Patients were randomly divided into 6 groups (1: 1: 1: 1: 1: 1) and received bimekizumab every 4 weeks at doses of 64 mg, 160 mg, 160 mg (baseline loading dose of 320 mg), 320 mg, 480 mg or placebo. An interactive voice or network response system is used to assign eligible patients to a treatment plan based on a randomized schedule established by an independent biostatistician who is not involved in the design or analysis of the study. Treatment allocation is stratified by geographic area and previous biological exposure.

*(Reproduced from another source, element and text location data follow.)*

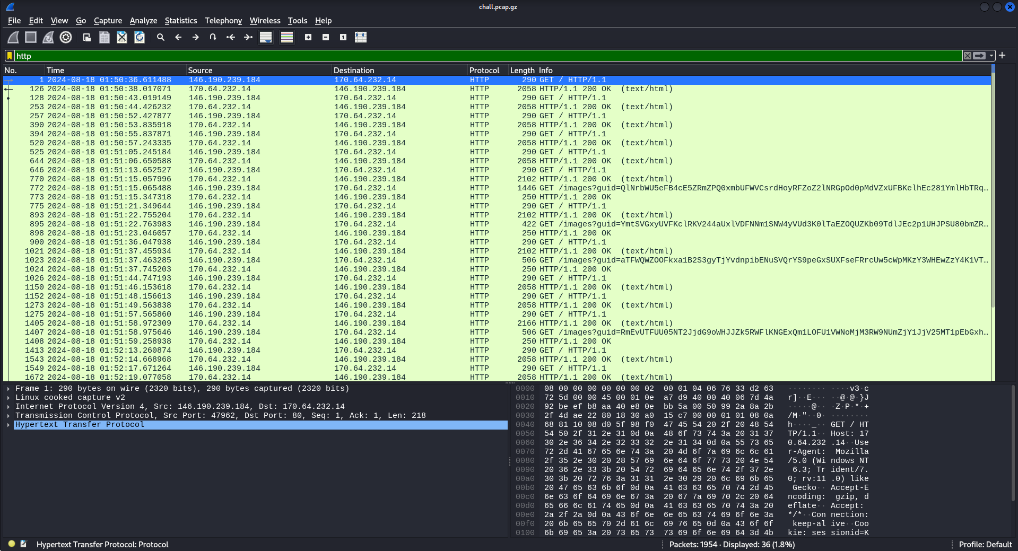The width and height of the screenshot is (1018, 551).
Task: Click the Profile: Default status label
Action: pos(985,545)
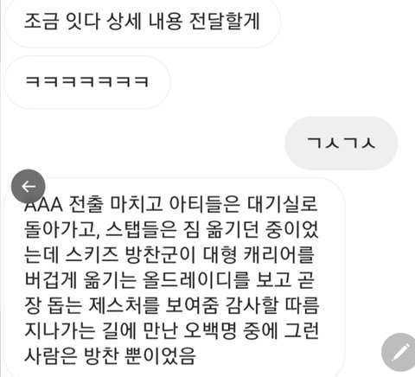
Task: Click the text AAA 전출 in long message
Action: pos(64,204)
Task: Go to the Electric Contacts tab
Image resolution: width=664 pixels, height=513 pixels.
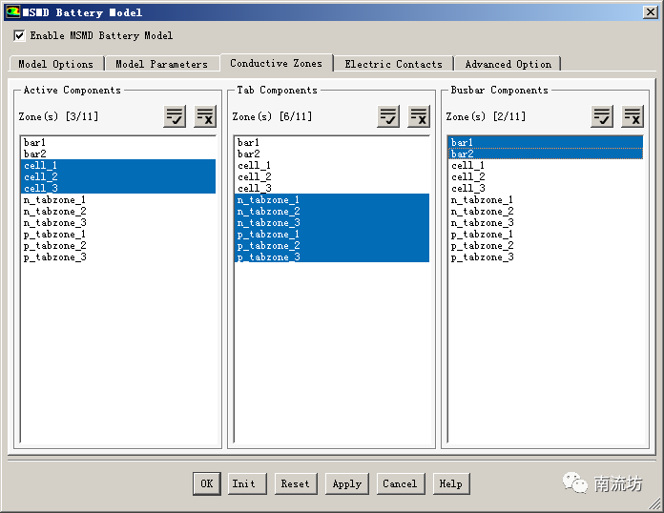Action: pos(393,64)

Bimekizumab is provided in single-use vials containing 160 mg / mL. Due to the different presentation methods, in order to ensure that the study is blinded, bimekizumab and placebo injections are prepared and administered by non-blind, dedicated researchers at the study site (Supplementary Appendix).
Process
Treatment was performed at baseline, weeks 4 and 8, with 3 subcutaneous injections (see supplementary materials). Efficacy and safety were evaluated at baseline and weeks 1, 2, 4, 6, 8, and 12 Security is monitored by an external data monitoring committee.
Result
The primary efficacy endpoint was PASI90 at week 12. The secondary efficacy endpoints were PASI90 at week 8, PASI75 and PASI100 at week 12, and IGA at weeks 8 and 12 considered effective (defined as complete improvement or most improvement. Compared with the baseline level, there were 2 or more aspects. Improvement). Safety monitoring during the study included recording the frequency and severity of adverse events (AE) (based on the common terminology standard for adverse events), serious AEs, suicidal ideation and behavior (through the Columbia Suicide Severity Rating Electronic Scale), and depression and anxiety ( (Assessed by the Hospital Anxiety and Depression Scale). In addition, we use electrocardiogram to assess the patient's heart function, measure vital signs, and perform physical examinations and laboratory tests.